PROVIDED TEXT.
= = = =

Paediatric RSV infection risk rises, drops depending on weather, air quality
Meteorologic factors appear to influence the risk of respiratory syncytial virus (RSV) infection in children, such that the risk is exacerbated when ambient temperature is low and absolute humidity is high, but the risk is decreased in the presence of increased air pollutant concentrations, according to a study in Singapore.
“We observed a long-term increase in the daily number of RSV infections from 2009 to 2019 (p<0.001) [and] found evidence of cyclical variations in the pattern of RSV infections at the 4-, 6-, and 12-monthly intervals, with the highest peaks falling between June and August,” the investigators reported.

= = = =

QUESTIONS ON THE MATERIAL.
a. In the RSV article, change "ambient temperature" to "air temperature" and give everything from "Paediatric RSV infection" down to "study in Singapore.".
b. Condense the paragraph of the RSV article that begins "Meteorologic factors appear" into one shorter sentence that keeps its main findings.
c. Using the RSV article, decide whether each statement agrees with it. Answer yes or no for each, quoting the words that settle it.
(i) The highest peaks of RSV infections fell between June and August.
(ii) Higher air pollutant concentrations increase the risk of RSV infection in children.
(iii) The daily number of RSV infections rose over the long term from 2009 to 2019.

RECORDED INFORMATION.

= = = =

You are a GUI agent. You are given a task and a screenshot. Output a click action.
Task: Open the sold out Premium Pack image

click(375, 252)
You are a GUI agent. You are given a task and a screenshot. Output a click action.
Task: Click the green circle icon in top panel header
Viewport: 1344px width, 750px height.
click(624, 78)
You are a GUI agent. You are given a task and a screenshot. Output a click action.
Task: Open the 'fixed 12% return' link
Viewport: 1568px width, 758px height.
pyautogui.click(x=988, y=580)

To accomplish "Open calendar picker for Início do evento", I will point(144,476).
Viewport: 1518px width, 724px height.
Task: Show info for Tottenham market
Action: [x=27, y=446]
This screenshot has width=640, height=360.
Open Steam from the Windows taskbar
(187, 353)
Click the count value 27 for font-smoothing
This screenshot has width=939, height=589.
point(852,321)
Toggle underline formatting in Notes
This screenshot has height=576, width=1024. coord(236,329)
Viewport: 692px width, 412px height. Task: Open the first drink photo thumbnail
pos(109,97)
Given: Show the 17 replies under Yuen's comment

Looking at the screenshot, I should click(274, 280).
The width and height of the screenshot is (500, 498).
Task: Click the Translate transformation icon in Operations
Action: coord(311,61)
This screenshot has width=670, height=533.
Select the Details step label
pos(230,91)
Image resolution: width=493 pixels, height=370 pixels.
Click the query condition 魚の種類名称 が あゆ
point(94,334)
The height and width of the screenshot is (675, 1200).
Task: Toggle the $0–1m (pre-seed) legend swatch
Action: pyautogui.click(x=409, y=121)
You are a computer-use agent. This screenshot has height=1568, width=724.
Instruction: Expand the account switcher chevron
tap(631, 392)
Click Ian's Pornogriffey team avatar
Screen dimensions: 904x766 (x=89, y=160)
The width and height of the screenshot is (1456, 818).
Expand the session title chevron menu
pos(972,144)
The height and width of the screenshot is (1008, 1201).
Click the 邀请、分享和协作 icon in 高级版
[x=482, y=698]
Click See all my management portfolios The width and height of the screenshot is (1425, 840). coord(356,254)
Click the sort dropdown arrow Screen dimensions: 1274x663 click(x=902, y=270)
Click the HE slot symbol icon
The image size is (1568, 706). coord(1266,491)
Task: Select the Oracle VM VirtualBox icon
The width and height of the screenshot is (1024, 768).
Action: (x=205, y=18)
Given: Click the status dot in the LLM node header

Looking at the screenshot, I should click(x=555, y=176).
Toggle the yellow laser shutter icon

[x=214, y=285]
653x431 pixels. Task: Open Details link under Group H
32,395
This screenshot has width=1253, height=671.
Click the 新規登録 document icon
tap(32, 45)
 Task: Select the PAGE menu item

= = = =

TASK SOLUTIONS.
a.
Paediatric RSV infection risk rises, drops depending on weather, air quality
Meteorologic factors appear to influence the risk of respiratory syncytial virus (RSV) infection in children, such that the risk is exacerbated when air temperature is low and absolute humidity is high, but the risk is decreased in the presence of increased air pollutant concentrations, according to a study in Singapore.

b. A Singapore study found that weather affects children's RSV infection risk: low ambient temperature and high absolute humidity raise it, while increased air pollutant concentrations lower it.

c.
(i) Yes: "with the highest peaks falling between June and August"
(ii) No: "the risk is decreased in the presence of increased air pollutant concentrations"
(iii) Yes: "We observed a long-term increase in the daily number of RSV infections from 2009 to 2019"